Type out the data below in its entirety, exactly as given.

Stored data:
* * *
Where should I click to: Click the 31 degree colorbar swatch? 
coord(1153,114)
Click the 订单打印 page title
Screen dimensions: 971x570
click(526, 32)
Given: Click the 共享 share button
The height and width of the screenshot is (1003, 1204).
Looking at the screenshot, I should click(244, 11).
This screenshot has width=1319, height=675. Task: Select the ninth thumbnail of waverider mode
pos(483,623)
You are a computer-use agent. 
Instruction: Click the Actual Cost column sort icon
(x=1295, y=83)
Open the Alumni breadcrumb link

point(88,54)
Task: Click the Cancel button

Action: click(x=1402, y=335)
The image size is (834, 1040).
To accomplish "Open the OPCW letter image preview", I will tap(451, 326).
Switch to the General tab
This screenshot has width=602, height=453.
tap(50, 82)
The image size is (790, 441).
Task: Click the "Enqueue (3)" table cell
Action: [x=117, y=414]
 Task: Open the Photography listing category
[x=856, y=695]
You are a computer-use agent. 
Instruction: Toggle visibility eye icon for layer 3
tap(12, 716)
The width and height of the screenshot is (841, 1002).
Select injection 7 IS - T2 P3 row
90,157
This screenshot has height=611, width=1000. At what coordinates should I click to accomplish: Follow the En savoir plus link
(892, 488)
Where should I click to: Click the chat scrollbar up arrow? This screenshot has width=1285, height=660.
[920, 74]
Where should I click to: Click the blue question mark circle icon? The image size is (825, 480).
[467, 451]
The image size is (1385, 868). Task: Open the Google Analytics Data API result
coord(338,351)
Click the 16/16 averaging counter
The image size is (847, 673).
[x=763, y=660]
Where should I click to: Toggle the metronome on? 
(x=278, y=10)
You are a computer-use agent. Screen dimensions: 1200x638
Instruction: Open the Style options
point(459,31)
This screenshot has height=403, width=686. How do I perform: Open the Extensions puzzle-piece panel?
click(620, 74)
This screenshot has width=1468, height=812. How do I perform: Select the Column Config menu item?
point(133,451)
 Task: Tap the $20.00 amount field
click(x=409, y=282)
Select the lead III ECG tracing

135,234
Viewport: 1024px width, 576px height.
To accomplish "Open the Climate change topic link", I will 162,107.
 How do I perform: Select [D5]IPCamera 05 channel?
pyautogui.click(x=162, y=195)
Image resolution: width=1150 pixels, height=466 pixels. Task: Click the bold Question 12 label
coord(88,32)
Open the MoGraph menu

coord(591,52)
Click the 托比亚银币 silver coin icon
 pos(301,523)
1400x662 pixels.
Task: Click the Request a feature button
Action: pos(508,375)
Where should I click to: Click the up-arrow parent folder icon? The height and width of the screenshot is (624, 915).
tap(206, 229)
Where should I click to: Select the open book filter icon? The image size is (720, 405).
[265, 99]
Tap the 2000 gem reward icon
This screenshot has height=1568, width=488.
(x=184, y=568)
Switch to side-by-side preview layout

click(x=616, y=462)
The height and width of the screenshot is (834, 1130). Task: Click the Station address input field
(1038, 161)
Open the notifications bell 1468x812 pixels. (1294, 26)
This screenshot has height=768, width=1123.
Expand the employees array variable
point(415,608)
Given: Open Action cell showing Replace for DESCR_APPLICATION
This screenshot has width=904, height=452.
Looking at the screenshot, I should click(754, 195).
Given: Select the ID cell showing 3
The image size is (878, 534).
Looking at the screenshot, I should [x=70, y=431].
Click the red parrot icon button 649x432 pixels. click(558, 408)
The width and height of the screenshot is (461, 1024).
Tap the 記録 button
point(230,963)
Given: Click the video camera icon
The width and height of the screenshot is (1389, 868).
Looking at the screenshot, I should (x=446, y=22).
* * *
● Exercise output:
Where should I click to: Click the 31 degree colorbar swatch? 
coord(1153,114)
Click the 订单打印 page title
Screen dimensions: 971x570
click(526, 32)
Given: Click the 共享 share button
The height and width of the screenshot is (1003, 1204).
Looking at the screenshot, I should click(244, 11).
This screenshot has width=1319, height=675. Task: Select the ninth thumbnail of waverider mode
pos(483,623)
You are a computer-use agent. 
Instruction: Click the Actual Cost column sort icon
(x=1295, y=83)
Open the Alumni breadcrumb link

point(88,54)
Task: Click the Cancel button

Action: click(x=1402, y=335)
The image size is (834, 1040).
To accomplish "Open the OPCW letter image preview", I will tap(451, 326).
Switch to the General tab
This screenshot has width=602, height=453.
tap(50, 82)
The image size is (790, 441).
Task: Click the "Enqueue (3)" table cell
Action: [x=117, y=414]
 Task: Open the Photography listing category
[x=856, y=695]
You are a computer-use agent. 
Instruction: Toggle visibility eye icon for layer 3
tap(12, 716)
The width and height of the screenshot is (841, 1002).
Select injection 7 IS - T2 P3 row
90,157
This screenshot has height=611, width=1000. At what coordinates should I click to accomplish: Follow the En savoir plus link
(892, 488)
Where should I click to: Click the chat scrollbar up arrow? This screenshot has width=1285, height=660.
[920, 74]
Where should I click to: Click the blue question mark circle icon? The image size is (825, 480).
[467, 451]
The image size is (1385, 868). Task: Open the Google Analytics Data API result
coord(338,351)
Click the 16/16 averaging counter
The image size is (847, 673).
[x=763, y=660]
Where should I click to: Toggle the metronome on? 
(x=278, y=10)
You are a computer-use agent. Screen dimensions: 1200x638
Instruction: Open the Style options
point(459,31)
This screenshot has height=403, width=686. How do I perform: Open the Extensions puzzle-piece panel?
click(620, 74)
This screenshot has width=1468, height=812. How do I perform: Select the Column Config menu item?
point(133,451)
 Task: Tap the $20.00 amount field
click(x=409, y=282)
Select the lead III ECG tracing

135,234
Viewport: 1024px width, 576px height.
To accomplish "Open the Climate change topic link", I will 162,107.
 How do I perform: Select [D5]IPCamera 05 channel?
pyautogui.click(x=162, y=195)
Image resolution: width=1150 pixels, height=466 pixels. Task: Click the bold Question 12 label
coord(88,32)
Open the MoGraph menu

coord(591,52)
Click the 托比亚银币 silver coin icon
 pos(301,523)
1400x662 pixels.
Task: Click the Request a feature button
Action: pos(508,375)
Where should I click to: Click the up-arrow parent folder icon? The height and width of the screenshot is (624, 915).
tap(206, 229)
Where should I click to: Select the open book filter icon? The image size is (720, 405).
[265, 99]
Tap the 2000 gem reward icon
This screenshot has height=1568, width=488.
(x=184, y=568)
Switch to side-by-side preview layout

click(x=616, y=462)
The height and width of the screenshot is (834, 1130). Task: Click the Station address input field
(1038, 161)
Open the notifications bell 1468x812 pixels. (1294, 26)
This screenshot has height=768, width=1123.
Expand the employees array variable
point(415,608)
Given: Open Action cell showing Replace for DESCR_APPLICATION
This screenshot has width=904, height=452.
Looking at the screenshot, I should click(754, 195).
Given: Select the ID cell showing 3
The image size is (878, 534).
Looking at the screenshot, I should [x=70, y=431].
Click the red parrot icon button 649x432 pixels. click(558, 408)
The width and height of the screenshot is (461, 1024).
Tap the 記録 button
point(230,963)
Given: Click the video camera icon
The width and height of the screenshot is (1389, 868).
Looking at the screenshot, I should (x=446, y=22).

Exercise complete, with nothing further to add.